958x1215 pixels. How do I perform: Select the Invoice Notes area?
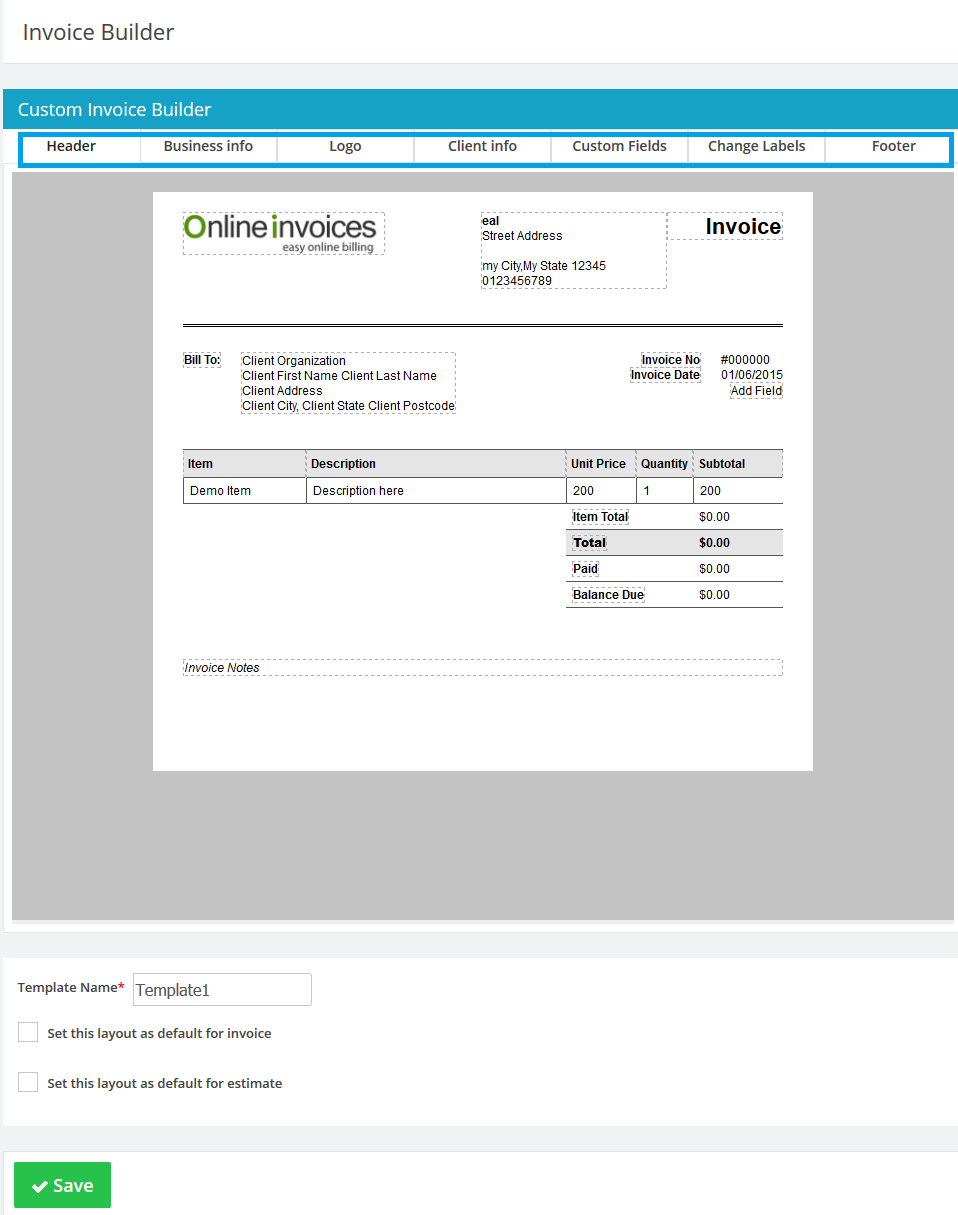pos(222,667)
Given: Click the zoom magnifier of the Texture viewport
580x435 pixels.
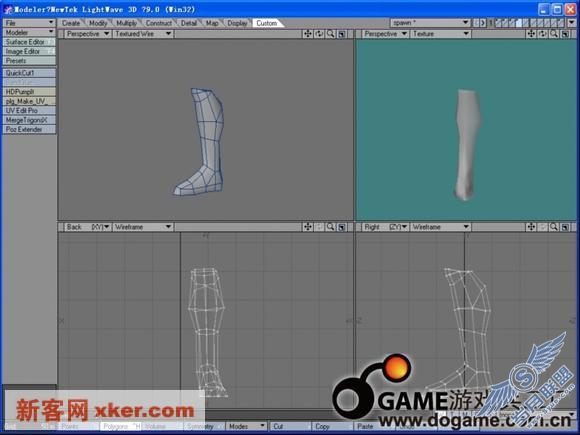Looking at the screenshot, I should point(554,34).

============

▶ [Exercise objective]
The exact lines from the one containing "Given: Click the" through the end of the data are to be copied, with both ends kept and pictures left out.

▶ [Solution to the problem]
Given: Click the zoom magnifier of the Texture viewport
580x435 pixels.
Looking at the screenshot, I should point(554,34).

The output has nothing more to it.